● Exercise objective: Your response must be made up of each line in the data below that contains the string "marker".

Entries taken from a collection
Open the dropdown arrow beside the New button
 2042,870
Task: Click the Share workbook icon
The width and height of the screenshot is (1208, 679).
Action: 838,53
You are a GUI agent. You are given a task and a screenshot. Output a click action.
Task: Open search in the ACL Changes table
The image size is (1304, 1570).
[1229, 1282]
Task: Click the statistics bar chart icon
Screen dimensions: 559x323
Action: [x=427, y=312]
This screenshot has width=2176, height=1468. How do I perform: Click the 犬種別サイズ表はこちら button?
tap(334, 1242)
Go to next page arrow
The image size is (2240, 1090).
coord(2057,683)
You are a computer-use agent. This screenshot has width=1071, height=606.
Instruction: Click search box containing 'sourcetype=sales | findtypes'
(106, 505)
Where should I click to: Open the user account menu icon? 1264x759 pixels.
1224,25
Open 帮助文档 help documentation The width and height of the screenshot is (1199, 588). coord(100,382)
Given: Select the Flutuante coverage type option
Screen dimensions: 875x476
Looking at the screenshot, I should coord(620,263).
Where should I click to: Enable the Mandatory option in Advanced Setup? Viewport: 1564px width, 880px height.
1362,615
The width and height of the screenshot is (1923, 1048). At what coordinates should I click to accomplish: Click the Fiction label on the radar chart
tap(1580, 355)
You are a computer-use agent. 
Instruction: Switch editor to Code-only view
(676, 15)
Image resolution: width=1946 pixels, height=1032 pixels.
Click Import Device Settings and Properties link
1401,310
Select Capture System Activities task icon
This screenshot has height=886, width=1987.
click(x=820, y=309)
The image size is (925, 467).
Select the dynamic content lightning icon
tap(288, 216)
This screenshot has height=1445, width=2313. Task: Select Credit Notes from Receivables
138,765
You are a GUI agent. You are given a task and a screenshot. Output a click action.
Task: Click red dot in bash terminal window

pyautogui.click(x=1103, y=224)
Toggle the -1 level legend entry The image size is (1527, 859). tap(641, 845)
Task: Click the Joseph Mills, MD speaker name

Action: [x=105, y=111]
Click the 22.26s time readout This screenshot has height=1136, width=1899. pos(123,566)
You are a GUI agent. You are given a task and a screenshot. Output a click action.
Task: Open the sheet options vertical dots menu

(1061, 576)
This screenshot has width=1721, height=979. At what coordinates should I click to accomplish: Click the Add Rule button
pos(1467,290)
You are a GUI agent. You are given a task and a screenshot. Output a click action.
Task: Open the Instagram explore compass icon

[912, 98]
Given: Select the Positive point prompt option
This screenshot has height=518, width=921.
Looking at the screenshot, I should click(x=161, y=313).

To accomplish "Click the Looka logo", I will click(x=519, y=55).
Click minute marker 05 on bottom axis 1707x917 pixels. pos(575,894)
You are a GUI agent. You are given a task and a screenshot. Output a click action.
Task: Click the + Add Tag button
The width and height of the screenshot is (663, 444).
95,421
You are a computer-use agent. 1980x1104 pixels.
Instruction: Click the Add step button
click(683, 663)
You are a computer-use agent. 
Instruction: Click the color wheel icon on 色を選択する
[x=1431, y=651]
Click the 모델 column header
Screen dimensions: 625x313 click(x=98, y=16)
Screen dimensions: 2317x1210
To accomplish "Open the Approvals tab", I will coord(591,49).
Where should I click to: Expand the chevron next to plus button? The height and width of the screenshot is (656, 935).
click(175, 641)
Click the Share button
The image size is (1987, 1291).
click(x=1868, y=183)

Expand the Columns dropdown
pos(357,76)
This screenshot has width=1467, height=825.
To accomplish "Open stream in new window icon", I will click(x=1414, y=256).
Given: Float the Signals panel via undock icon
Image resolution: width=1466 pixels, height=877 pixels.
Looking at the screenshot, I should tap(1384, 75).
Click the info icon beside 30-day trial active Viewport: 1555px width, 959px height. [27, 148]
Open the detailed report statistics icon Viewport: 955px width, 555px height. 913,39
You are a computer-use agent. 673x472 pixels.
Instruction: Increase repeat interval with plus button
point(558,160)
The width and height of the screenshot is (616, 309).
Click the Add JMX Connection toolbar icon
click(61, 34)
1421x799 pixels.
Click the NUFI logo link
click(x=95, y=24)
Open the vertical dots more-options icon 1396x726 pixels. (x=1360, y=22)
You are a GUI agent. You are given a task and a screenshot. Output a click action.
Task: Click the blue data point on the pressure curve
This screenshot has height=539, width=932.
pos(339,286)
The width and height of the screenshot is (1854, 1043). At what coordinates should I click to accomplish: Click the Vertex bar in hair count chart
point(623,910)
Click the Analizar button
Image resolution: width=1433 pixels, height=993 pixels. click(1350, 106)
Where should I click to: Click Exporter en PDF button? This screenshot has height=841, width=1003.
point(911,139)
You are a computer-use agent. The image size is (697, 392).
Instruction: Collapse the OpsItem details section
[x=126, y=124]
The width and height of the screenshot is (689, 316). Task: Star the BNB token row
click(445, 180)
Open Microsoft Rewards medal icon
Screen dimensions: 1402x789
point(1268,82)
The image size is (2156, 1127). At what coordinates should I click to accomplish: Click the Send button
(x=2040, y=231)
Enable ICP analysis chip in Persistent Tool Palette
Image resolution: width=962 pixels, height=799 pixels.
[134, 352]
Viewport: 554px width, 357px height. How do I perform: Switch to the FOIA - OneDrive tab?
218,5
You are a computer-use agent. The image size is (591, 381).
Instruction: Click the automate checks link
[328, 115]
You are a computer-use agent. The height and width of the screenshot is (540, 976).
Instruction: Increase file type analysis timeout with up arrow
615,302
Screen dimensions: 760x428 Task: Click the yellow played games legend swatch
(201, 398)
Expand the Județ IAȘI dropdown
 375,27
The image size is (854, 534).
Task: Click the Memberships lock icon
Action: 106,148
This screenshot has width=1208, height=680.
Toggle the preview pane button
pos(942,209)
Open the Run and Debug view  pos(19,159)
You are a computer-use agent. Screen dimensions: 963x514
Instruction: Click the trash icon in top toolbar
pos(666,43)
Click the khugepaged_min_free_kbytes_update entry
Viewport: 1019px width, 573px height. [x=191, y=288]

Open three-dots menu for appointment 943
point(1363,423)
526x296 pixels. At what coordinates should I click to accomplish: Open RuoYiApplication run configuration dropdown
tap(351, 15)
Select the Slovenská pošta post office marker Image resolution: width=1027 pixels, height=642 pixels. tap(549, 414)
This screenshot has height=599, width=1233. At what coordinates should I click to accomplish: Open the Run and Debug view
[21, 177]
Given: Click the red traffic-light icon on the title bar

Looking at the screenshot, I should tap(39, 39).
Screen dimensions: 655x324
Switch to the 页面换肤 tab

● Task answer:
Click minute marker 05 on bottom axis 1707x917 pixels. pos(575,894)
Select the Slovenská pošta post office marker Image resolution: width=1027 pixels, height=642 pixels. tap(549, 414)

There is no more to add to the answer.